REQUIREMENT
Would you output the entries below only from the line containing "Given: Open Lecturer" through the line containing "Select the Gemma 3-27B model name", exactly as they stand and with both ends included?

Stored data
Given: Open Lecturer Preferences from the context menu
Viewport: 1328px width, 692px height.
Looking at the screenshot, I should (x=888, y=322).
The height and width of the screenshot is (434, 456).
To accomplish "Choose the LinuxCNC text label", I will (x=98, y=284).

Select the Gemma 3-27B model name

...

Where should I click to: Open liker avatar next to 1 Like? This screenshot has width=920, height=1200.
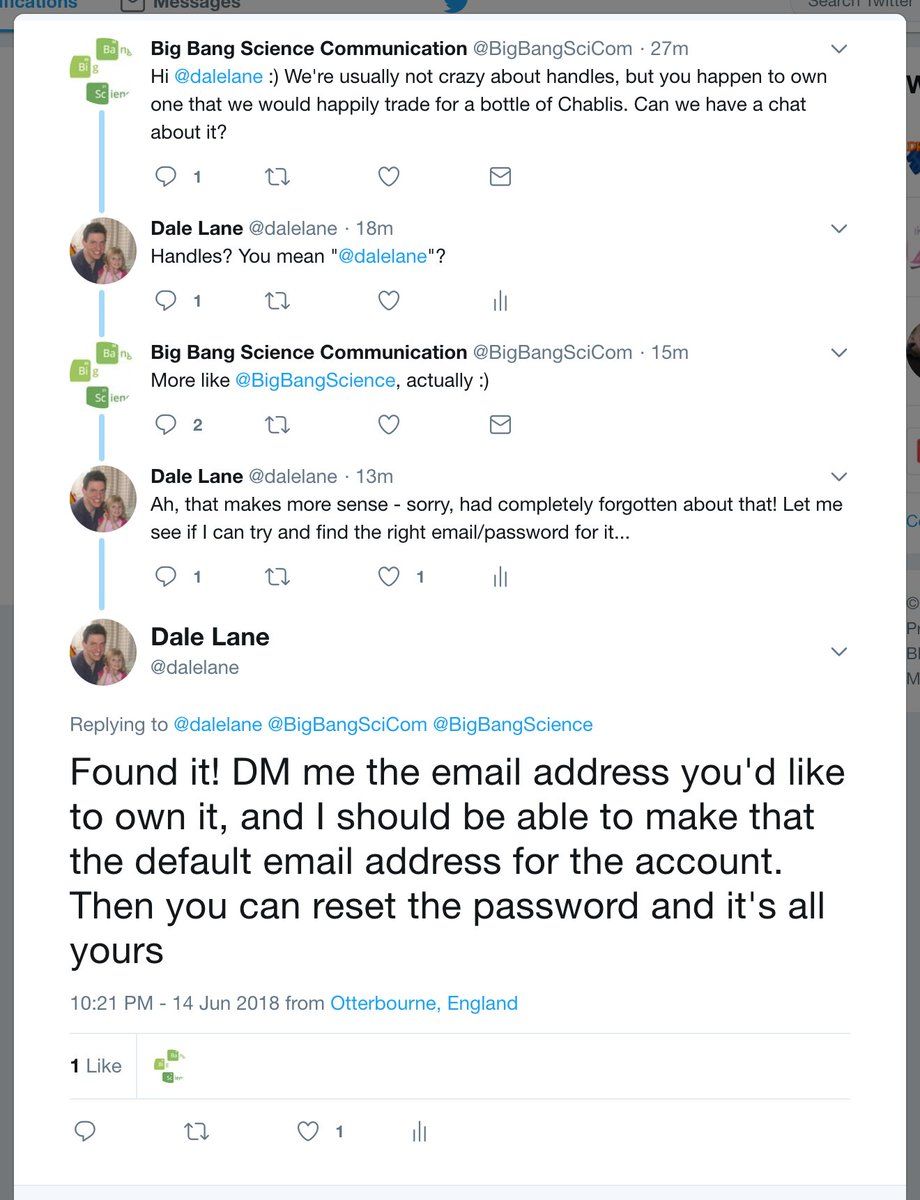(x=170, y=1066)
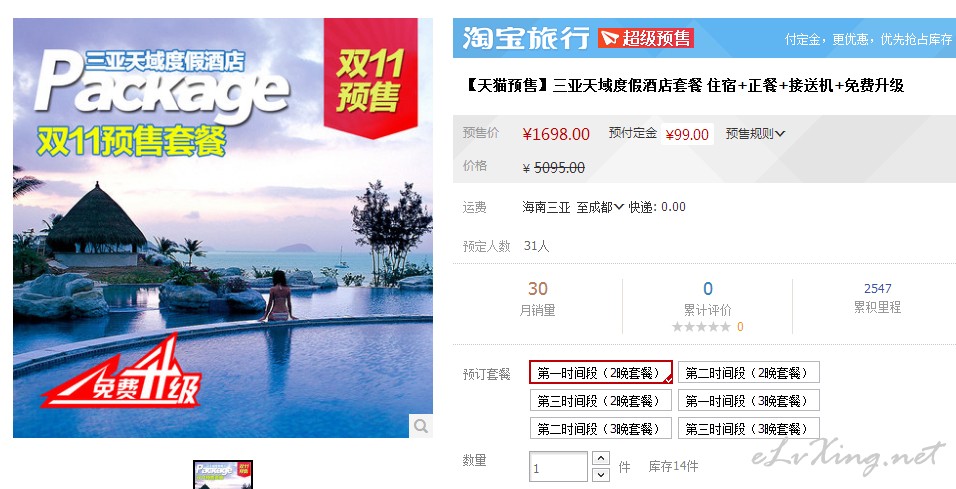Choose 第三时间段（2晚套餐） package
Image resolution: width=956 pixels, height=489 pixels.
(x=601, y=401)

EXERCISE ANSWER
Given: Open Lecturer Preferences from the context menu
Viewport: 1328px width, 692px height.
Looking at the screenshot, I should (x=888, y=322).
The height and width of the screenshot is (434, 456).
To accomplish "Choose the LinuxCNC text label", I will (x=98, y=284).

Select the Gemma 3-27B model name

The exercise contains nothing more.